(Items from a data source)

------------------------------------------------

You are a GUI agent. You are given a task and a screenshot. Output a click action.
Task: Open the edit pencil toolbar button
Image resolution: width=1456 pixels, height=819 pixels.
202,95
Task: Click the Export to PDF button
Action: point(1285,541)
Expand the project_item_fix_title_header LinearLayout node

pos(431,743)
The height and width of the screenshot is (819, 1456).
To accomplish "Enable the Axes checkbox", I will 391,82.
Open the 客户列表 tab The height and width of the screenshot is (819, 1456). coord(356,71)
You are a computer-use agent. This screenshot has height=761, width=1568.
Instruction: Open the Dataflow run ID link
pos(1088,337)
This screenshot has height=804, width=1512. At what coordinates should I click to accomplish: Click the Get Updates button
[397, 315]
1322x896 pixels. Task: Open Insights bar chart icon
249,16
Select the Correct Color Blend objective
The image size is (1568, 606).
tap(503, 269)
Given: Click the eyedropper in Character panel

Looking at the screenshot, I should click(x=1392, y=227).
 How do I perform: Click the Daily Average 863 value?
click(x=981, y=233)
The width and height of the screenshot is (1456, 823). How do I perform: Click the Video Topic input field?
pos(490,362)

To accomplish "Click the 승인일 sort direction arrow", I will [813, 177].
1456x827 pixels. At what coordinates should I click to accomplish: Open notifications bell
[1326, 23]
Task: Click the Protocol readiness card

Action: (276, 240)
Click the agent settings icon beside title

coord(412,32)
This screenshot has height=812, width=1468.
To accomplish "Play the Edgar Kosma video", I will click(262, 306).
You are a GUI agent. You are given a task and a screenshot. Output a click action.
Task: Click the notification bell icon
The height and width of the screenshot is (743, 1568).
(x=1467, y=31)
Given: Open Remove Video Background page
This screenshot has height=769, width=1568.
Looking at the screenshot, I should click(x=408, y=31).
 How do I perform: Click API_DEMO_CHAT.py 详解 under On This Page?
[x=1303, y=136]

------------------------------------------------

**Exercise directions:** Which of the lines above include the word "will"? List those lines.

**Response area:**
To accomplish "Enable the Axes checkbox", I will 391,82.
To accomplish "Click the 승인일 sort direction arrow", I will [813, 177].
To accomplish "Play the Edgar Kosma video", I will click(262, 306).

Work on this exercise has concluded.